# [EXERCISE DESCRIPTION]
Please copy out each entry, word for word.

════════

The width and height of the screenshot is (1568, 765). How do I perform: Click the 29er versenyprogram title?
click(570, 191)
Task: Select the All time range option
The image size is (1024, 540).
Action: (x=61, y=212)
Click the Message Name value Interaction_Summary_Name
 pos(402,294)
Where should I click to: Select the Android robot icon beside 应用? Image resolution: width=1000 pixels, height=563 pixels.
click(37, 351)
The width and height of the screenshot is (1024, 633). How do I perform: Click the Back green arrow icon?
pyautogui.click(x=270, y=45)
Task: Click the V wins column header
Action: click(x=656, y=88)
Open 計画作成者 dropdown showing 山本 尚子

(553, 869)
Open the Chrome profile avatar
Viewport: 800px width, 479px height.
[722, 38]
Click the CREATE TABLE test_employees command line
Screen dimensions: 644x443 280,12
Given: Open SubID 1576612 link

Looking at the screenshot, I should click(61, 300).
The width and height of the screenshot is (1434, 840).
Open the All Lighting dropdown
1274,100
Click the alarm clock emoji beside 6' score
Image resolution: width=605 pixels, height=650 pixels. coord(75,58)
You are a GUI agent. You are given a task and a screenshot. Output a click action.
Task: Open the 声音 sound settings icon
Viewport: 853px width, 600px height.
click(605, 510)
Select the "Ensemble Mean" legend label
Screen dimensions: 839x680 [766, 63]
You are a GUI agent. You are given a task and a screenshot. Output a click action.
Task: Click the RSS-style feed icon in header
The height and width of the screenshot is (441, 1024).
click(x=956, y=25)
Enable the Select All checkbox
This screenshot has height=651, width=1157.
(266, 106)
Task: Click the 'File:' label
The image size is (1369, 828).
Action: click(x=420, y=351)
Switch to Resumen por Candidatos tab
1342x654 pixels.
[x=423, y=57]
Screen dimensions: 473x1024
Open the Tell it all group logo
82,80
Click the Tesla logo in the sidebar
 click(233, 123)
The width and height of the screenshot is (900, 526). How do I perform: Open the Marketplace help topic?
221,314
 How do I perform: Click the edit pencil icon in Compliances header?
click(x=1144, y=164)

════════

# [OUTPUT]
The width and height of the screenshot is (1568, 765). How do I perform: Click the 29er versenyprogram title?
click(570, 191)
Task: Select the All time range option
The image size is (1024, 540).
Action: (x=61, y=212)
Click the Message Name value Interaction_Summary_Name
 pos(402,294)
Where should I click to: Select the Android robot icon beside 应用? Image resolution: width=1000 pixels, height=563 pixels.
click(37, 351)
The width and height of the screenshot is (1024, 633). How do I perform: Click the Back green arrow icon?
pyautogui.click(x=270, y=45)
Task: Click the V wins column header
Action: click(x=656, y=88)
Open 計画作成者 dropdown showing 山本 尚子

(553, 869)
Open the Chrome profile avatar
Viewport: 800px width, 479px height.
[722, 38]
Click the CREATE TABLE test_employees command line
Screen dimensions: 644x443 280,12
Given: Open SubID 1576612 link

Looking at the screenshot, I should click(61, 300).
The width and height of the screenshot is (1434, 840).
Open the All Lighting dropdown
1274,100
Click the alarm clock emoji beside 6' score
Image resolution: width=605 pixels, height=650 pixels. coord(75,58)
You are a GUI agent. You are given a task and a screenshot. Output a click action.
Task: Open the 声音 sound settings icon
Viewport: 853px width, 600px height.
click(605, 510)
Select the "Ensemble Mean" legend label
Screen dimensions: 839x680 [766, 63]
You are a GUI agent. You are given a task and a screenshot. Output a click action.
Task: Click the RSS-style feed icon in header
The height and width of the screenshot is (441, 1024).
click(x=956, y=25)
Enable the Select All checkbox
This screenshot has height=651, width=1157.
(266, 106)
Task: Click the 'File:' label
The image size is (1369, 828).
Action: click(x=420, y=351)
Switch to Resumen por Candidatos tab
1342x654 pixels.
[x=423, y=57]
Screen dimensions: 473x1024
Open the Tell it all group logo
82,80
Click the Tesla logo in the sidebar
 click(233, 123)
The width and height of the screenshot is (900, 526). How do I perform: Open the Marketplace help topic?
221,314
 How do I perform: Click the edit pencil icon in Compliances header?
click(x=1144, y=164)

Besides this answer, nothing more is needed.